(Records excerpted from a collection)
·····

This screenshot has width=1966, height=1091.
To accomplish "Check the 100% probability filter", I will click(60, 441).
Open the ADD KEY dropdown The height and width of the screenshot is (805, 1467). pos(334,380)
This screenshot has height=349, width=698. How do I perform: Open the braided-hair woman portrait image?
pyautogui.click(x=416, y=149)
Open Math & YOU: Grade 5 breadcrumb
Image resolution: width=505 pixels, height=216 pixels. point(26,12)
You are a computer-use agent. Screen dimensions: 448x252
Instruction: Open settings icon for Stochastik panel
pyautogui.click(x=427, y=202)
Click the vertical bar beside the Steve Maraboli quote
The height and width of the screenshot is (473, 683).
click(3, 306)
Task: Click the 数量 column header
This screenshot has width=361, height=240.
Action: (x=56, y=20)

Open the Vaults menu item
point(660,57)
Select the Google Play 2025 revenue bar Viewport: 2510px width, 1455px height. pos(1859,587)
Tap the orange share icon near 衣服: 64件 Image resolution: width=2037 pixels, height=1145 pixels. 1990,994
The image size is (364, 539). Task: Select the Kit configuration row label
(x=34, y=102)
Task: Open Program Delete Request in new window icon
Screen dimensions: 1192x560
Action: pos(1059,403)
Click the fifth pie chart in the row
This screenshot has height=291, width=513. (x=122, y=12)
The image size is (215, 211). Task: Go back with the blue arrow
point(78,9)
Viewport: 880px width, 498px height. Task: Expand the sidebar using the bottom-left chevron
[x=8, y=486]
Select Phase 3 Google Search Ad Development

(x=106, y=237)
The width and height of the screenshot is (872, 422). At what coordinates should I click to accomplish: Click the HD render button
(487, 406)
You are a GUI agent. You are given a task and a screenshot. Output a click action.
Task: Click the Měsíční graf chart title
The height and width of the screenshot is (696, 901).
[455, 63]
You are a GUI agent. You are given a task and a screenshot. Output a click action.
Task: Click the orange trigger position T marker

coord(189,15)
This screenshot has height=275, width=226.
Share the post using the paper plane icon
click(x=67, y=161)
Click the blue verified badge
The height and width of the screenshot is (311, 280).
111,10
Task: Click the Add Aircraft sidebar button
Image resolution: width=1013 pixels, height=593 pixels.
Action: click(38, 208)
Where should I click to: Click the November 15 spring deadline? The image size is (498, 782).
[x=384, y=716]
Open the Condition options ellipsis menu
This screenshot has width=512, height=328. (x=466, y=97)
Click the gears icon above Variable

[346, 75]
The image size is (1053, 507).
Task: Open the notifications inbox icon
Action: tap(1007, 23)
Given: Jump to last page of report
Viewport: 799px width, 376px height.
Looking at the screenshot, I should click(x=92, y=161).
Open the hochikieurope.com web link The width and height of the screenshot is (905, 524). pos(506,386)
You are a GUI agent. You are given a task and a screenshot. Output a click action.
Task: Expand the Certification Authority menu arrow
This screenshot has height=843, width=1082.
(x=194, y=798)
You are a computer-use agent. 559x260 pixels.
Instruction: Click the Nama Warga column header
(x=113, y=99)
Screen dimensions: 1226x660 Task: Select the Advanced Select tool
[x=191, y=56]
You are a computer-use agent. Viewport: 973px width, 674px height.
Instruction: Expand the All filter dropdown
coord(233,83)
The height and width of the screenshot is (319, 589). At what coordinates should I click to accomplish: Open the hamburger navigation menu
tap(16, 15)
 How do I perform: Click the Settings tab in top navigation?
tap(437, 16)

·····

◆ **Goal**: Repeat the stretch of lines from the one containing "Select the Google" through the one containing "(x=106, y=237)", including both of those lines.

◆ **Result**:
Select the Google Play 2025 revenue bar Viewport: 2510px width, 1455px height. pos(1859,587)
Tap the orange share icon near 衣服: 64件 Image resolution: width=2037 pixels, height=1145 pixels. 1990,994
The image size is (364, 539). Task: Select the Kit configuration row label
(x=34, y=102)
Task: Open Program Delete Request in new window icon
Screen dimensions: 1192x560
Action: pos(1059,403)
Click the fifth pie chart in the row
This screenshot has height=291, width=513. (x=122, y=12)
The image size is (215, 211). Task: Go back with the blue arrow
point(78,9)
Viewport: 880px width, 498px height. Task: Expand the sidebar using the bottom-left chevron
[x=8, y=486]
Select Phase 3 Google Search Ad Development

(x=106, y=237)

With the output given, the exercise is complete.